SOURCE DOCUMENT
Anyone can get into a growth mindset. They simply need to shit attention to their growth, goals and aspirations and away from the need to be already right. This shift of psychological attention is the most important factor. Frame the conversations, discuss future ambitions, make a deal—whatever it takes to get into the right mindset for the conversation.
The dreaded perception gap
From coaching teams and running workshops, I have learnt that the conversation people find most difficult is the perception gap. Imagine the scene where you ask someone how they are getting on, expecting them to be aware that they are really struggling, and they tell you that they think it is going really well. Where do you go from there?
Clarity of expectation is important. We need to be able to articulate what good looks like. Feedback based on vague or subjective expectations is not helpful to anyone. Clarity is the difference between addressing a perception gap in a way that is helpful and supportive or confusing and demoralising.
However, that does not mean the conversation should be limited to KPIs or measurable outputs on a spreadsheet. Focussing only on metrics promotes self-interest and completely ignores the people who glue the culture together in ways that are not always clearly measurable (like spending time helping colleagues or solving problems). It's the quality of the conversation that allows you to understand what’s really going on, question what they are focussing on, and helpfully coach their performance.
There is also an emerging mismatch of expectations between generations, with generation Y prepared to do what it says on their contract of employment, nothing more and nothing less. In some ways, this is a healthy rebalance. Many businesses rely on constant extra work just to get by profitably, which indicates a need to address the economic model of the business. We should not be expected to give more of our life than we agreed to, but at the same time, if we lose that sense of personal responsibility to achieve outcomes and shared responsibility to help and support each other, things fall apart rapidly. For more on how this happens, check out my blog on schizmogenesis.
The way to avoid a fundamental mismatch of expectations is through clarity of culture. When you join an organisation, you should know what vibe you are signing up for.
Seek to understand
Leaders or managers with a ‘command and control’ mentality make the mistake of treating feedback conversations as an opportunity to impose and tell rather than to discuss, understand, clarify and develop.
Simply telling people how they have done and then telling them what to do is primitive line management. It worked well in factories when we needed people to do simple tasks efficiently with low decision latitude. It’s not great when we want people to think and handle complexity. Telling may get tasks done, but it does not develop people, improve broader outcomes or equip the organisation for tomorrow.
Leaders or managers who approach feedback in a ‘telling’ style equip themselves with plenty of evidence to support their points. It’s good to be aware and prepared, but if we nail our points down too firmly, we become like a lawyer preparing a case for the prosecution. To lead or manage people brilliantly, we need to create space for different expectations, perceptions, and motives. It’s never as simple as right or wrong, and many factors that we are unaware of only emerge through discourse.
The feedback we need to address may be an output, an outcome, a perception, a misunderstanding or a number, but that’s just the start of the conversation. It doesn’t become valuable until we discover how they arrived at that output, what influenced that outcome, what specific behaviour created that perception, what context fuelled the misunderstanding, and what actions or circumstances led to that number.

SUPPLIED INFORMATION
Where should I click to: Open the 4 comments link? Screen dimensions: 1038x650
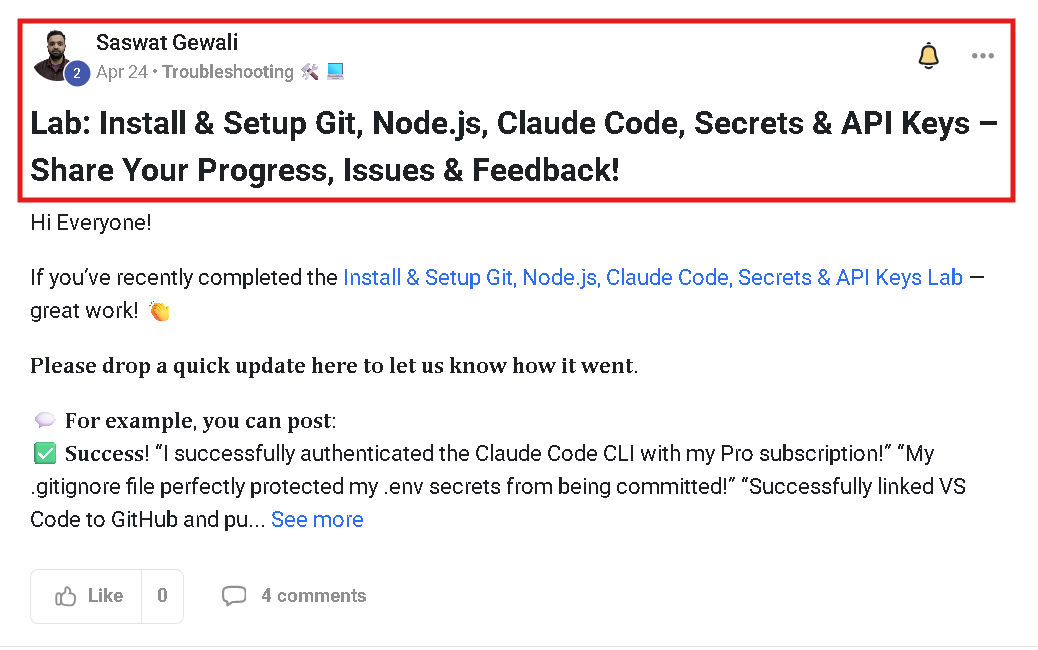313,596
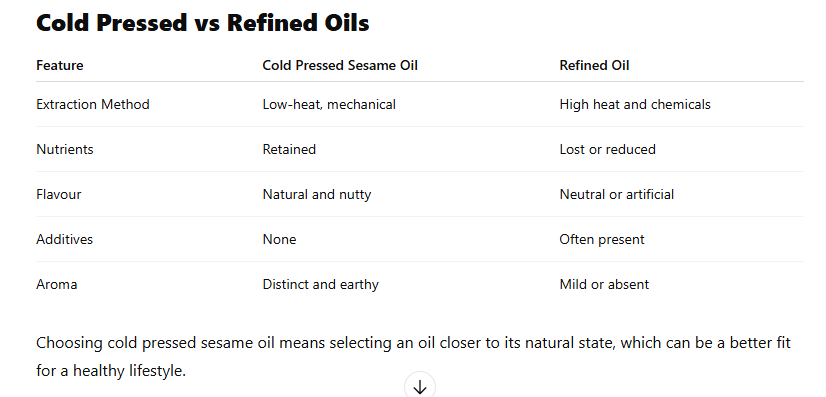Click the Distinct and earthy cell
Screen dimensions: 826x397
[x=320, y=284]
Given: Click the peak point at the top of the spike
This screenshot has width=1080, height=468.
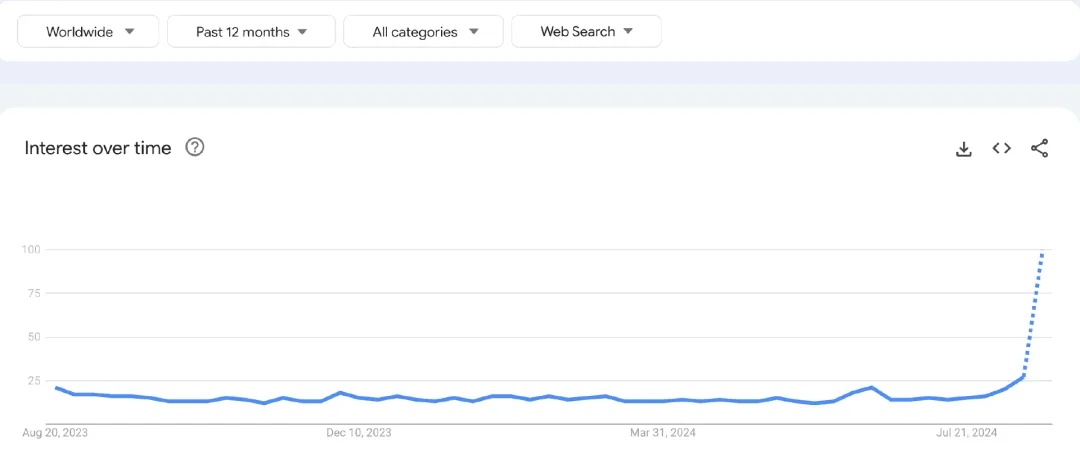Looking at the screenshot, I should point(1043,251).
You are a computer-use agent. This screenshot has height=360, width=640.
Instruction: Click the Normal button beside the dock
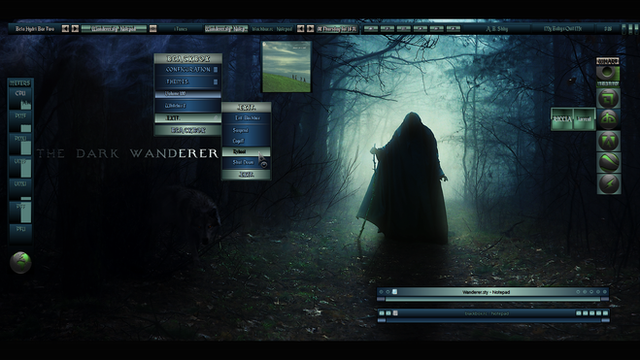(584, 119)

EXERCISE SET
(a) In the text on feedback conversations, which conversation do people find most difficult?
(b) Set down, word for word, the part of the text on feedback conversations from "Anyone can get" to "go from there?".
The data has no part in this work.

EXPECTED OUTPUTS
(a) The perception gap.

(b)
Anyone can get into a growth mindset. They simply need to shit attention to their growth, goals and aspirations and away from the need to be already right. This shift of psychological attention is the most important factor. Frame the conversations, discuss future ambitions, make a deal—whatever it takes to get into the right mindset for the conversation.
The dreaded perception gap
From coaching teams and running workshops, I have learnt that the conversation people find most difficult is the perception gap. Imagine the scene where you ask someone how they are getting on, expecting them to be aware that they are really struggling, and they tell you that they think it is going really well. Where do you go from there?